Evictions aren’t simple. In fact, landlords often find there are several unexpected loopholes that they have to hurdle. The process can be extensive, stressful, and sometimes unfruitful. However, it’s possible to remove a problem tenant if certain essential criteria are met.
Entering the process, it’s important to know what kind of obstacles you, as a landlord, are likely to encounter. While all cases are (typically) different, there are common threads that unite them, and it’s important to draw what lessons you can from the landlords who have attempted the eviction process before you.
You Can’t Evict Every Tenant
Tenant laws are powerful. They are put in place to protect renters from unruly landlords, but often the laws backfire and prevent landlords from removing tenants who might be doing harm to the property. Landlords are often surprised to find that certain criteria that would seem to qualify for eviction in fact don’t. For example, in many places, living in a state of filth does not qualify a tenant for eviction, even if it seems like it should.
Take a look at SmartMove’s landlord guide to normal wear and tear; according to this guide, you will find that the definition of “normal” is actually rather broad. Everything from faded carpet to scuffed wooden floors can be considered normal deterioration, and your tenants have no legal responsibility to fix these issues. This can be frustrating, because when a renter is doing damage to an apartment by letting it fall into disarray, it can dissuade other potential renters from moving into the building.
Eviction is a Lengthy Process
Like almost all legal proceedings, evictions don’t happen overnight. Once you’ve submitted the proper paperwork and notified the tenant of your intentions, what often follows is a drawn-out dispute that can go to court. Make sure that if you’re going to follow through with your eviction threat, you’ve researched the criteria and determined that you will be able to soundly make your case.

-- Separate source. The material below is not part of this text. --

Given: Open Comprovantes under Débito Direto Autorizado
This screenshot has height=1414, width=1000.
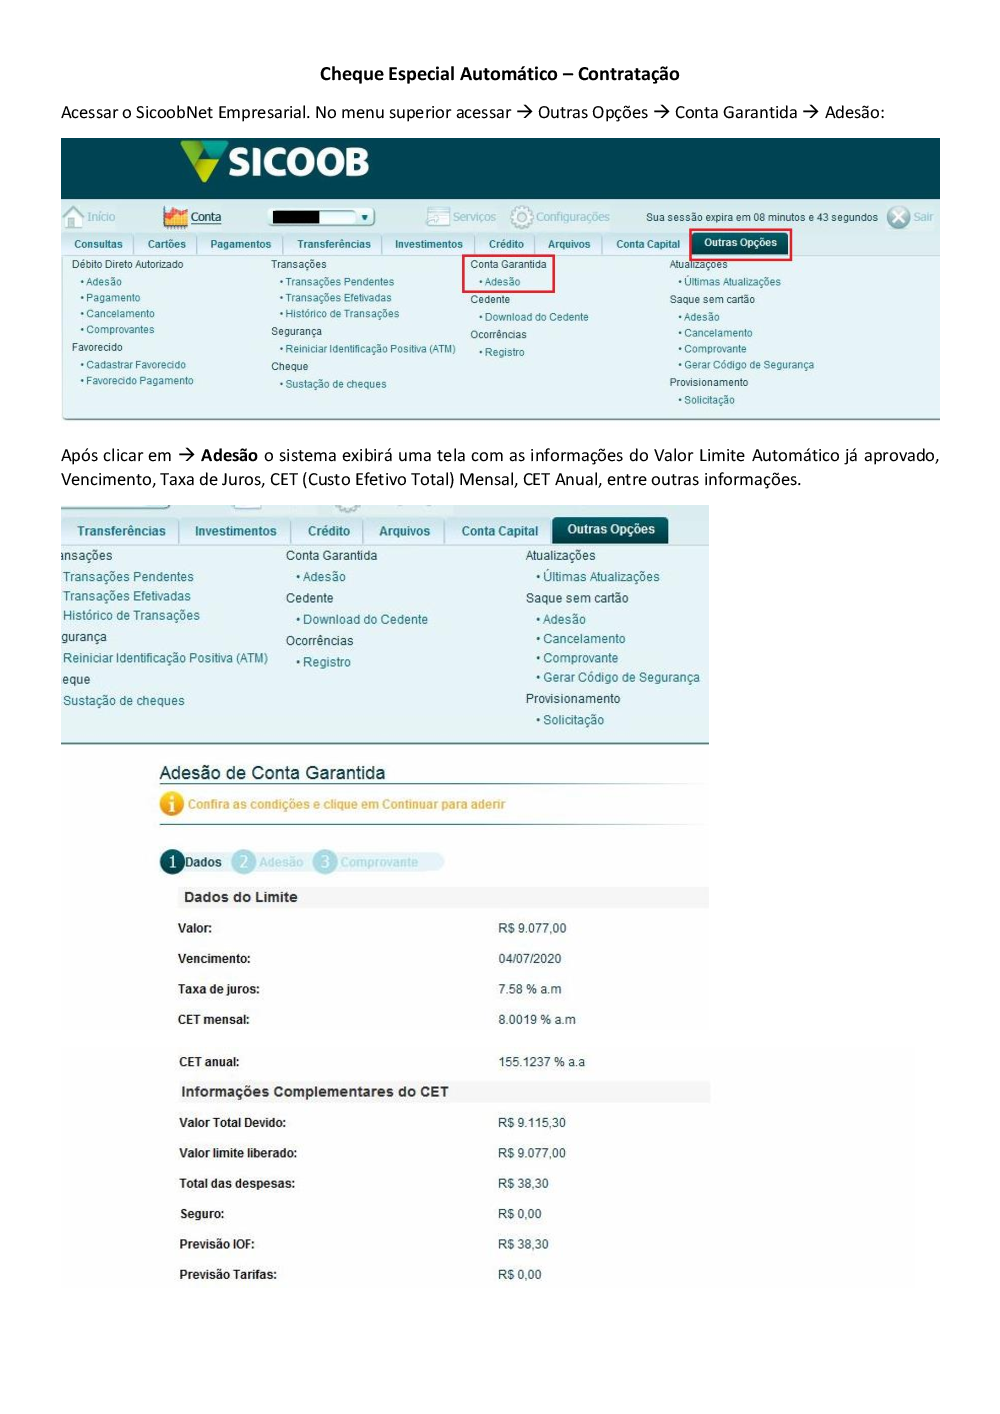Looking at the screenshot, I should click(120, 330).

Often, renters will attempt to paint the picture of their living conditions in such a way that their eviction would seem unfair. Appeals of this kind can also extend the eviction process. The more time you spend embroiled in an eviction dispute the more money you will end up spending on legal fees, and if the renter is doing damage to the property then that extra time also means extra money spent on repairs.
File Notices Quickly
If you do plan to evict a tenant, act quickly. It’s in your best interest, and, if you’re acting in good faith, the best interest of the tenant to get along with the proceedings. By acting slowly, you will end up spending a lot of unnecessary money and keeping both yourself and the renter in a state of limbo. Your primary goal should be to remove the problem renter and replace that individual with someone more reliable. Don’t delay that process.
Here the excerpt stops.